無料Wi-Fiを安全に利用するための5つのポイント

公共機関でどうしても無料Wi-Fiをつながなければいけない場合、どのようなことに注意すれば良いのでしょうか。ここでは、無料Wi-Fiを安全に利用するための5つのポイントについてご説明します。

ポイント1:HTTPSなどの暗号化通信であること

暗号化されていない通信環境では、ブラックハッカーにインターネット通信を覗き見されるリスクがともないます。そのため、無料Wi-Fiを利用する場合は、必ずHTTPSなどの暗号化通信であることを確認してください。

暗号化通信は、アドレスから確認できます。Google Chromeブラウザでは、暗号化されていない通信に対して“保護されていません”と表示されるようになっています。そして、通信が暗号化されていれば、“http”ではなく“https”となっているため、見分け方として覚えておきましょう。

ポイント2:安全性の高い無料Wi-Fiを利用する

無料Wi-Fiが利用できるからといって、提供元を確認せずにアクセスしてはいけません。なぜなら、サイバー犯罪を目的に公共性のある無料Wi-Fiが提供されていることがあるからです。

そのため、今からつなごうとしている無料Wi-Fiは、どのような会社が提供しているのかをしっかりと確認してください。悪意のある無料Wi-Fiへアクセスすると、情報漏洩やウイルス感染などのリスクを高めることになるので注意しましょう。

ポイント3:公共性のあるWi-Fi環境で、個人情報を登録しない

公共性のあるWi-Fi環境を利用する際、個人情報の登録を求められることがあります。その際、家の住所や携帯の電話番号、名前などの個人情報の入力を要求してくる場合は、危険なWi-Fi環境である可能性が高いため、利用してはいけません。

メールアドレスを登録する場合は捨てアドレス、名前についてもハンドルネームにしておきましょう。公共性の高い環境では、必ずしも正直に答える必要はありません。常に個人情報が漏洩する可能性があるということ意識しながら、手続きを進めることが大切です。

ポイント4:Wi-Fi事業者の会社情報をインターネットで調べる

無料のWi-Fi環境の利用にリスクがともなうことを知っているのであれば、自分がアクセスしようとしているWi-Fi事業者がどのような業者であるのか調べるべきです。インターネットでリサーチすると、「このWi-Fi事業者は、悪質性が高い。」「SNSのアカウント情報が書き換えられた。」などの具体的な口コミが記されていることがあります。

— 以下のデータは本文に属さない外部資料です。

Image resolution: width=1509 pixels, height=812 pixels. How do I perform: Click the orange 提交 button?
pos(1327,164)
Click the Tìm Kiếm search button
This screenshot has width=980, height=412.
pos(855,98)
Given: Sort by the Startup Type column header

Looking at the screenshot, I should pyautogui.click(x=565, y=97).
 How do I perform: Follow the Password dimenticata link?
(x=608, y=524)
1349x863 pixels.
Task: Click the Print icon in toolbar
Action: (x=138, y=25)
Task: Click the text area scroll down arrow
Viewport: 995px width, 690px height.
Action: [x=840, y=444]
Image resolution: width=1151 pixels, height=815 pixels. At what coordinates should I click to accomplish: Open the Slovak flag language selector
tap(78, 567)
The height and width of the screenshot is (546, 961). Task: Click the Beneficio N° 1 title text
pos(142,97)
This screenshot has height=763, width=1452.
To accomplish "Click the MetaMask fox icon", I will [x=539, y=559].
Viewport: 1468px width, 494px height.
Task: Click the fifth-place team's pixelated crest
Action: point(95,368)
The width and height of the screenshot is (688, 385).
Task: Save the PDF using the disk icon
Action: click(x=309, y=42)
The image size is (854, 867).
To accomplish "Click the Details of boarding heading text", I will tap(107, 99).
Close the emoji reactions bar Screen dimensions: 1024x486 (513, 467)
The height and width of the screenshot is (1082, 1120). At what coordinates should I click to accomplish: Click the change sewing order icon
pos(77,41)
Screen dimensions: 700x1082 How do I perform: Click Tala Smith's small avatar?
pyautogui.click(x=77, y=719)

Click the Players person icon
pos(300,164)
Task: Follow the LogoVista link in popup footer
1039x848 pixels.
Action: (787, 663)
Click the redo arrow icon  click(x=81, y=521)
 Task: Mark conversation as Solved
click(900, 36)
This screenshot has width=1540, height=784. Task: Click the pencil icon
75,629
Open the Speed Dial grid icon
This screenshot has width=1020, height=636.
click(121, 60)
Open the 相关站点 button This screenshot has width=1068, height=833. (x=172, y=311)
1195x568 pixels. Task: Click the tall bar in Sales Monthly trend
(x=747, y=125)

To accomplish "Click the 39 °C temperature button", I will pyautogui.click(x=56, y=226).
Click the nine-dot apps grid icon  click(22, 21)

他のユーザーからの評価が低ければ、セキュリティ性に問題がある可能性が高いため、利用するべきではありません。そして、無料Wi-Fi接続時に、アプリ―ションのインストールや拡張機能の導入を要求される場合は、個人情報の漏洩や遠隔操作などのサイバー犯罪につながる可能性が高いため注意してください。

ポイント5:ログインが必要なページへアクセスしない

公共のWi-Fi環境があれば、インターネット通信を無料で利用できますが、取引先の企業サイトや自分自身のSNSのアカウント、社内ネットワークなど、ログインが必要なページへアクセスしてはいけません。Wi-Fi事業者が“セキュリティ性が高く、個人情報が漏洩することはない”とアピールしていても、公共性の高い環境である以上、常にセキュリティリスクがともないます。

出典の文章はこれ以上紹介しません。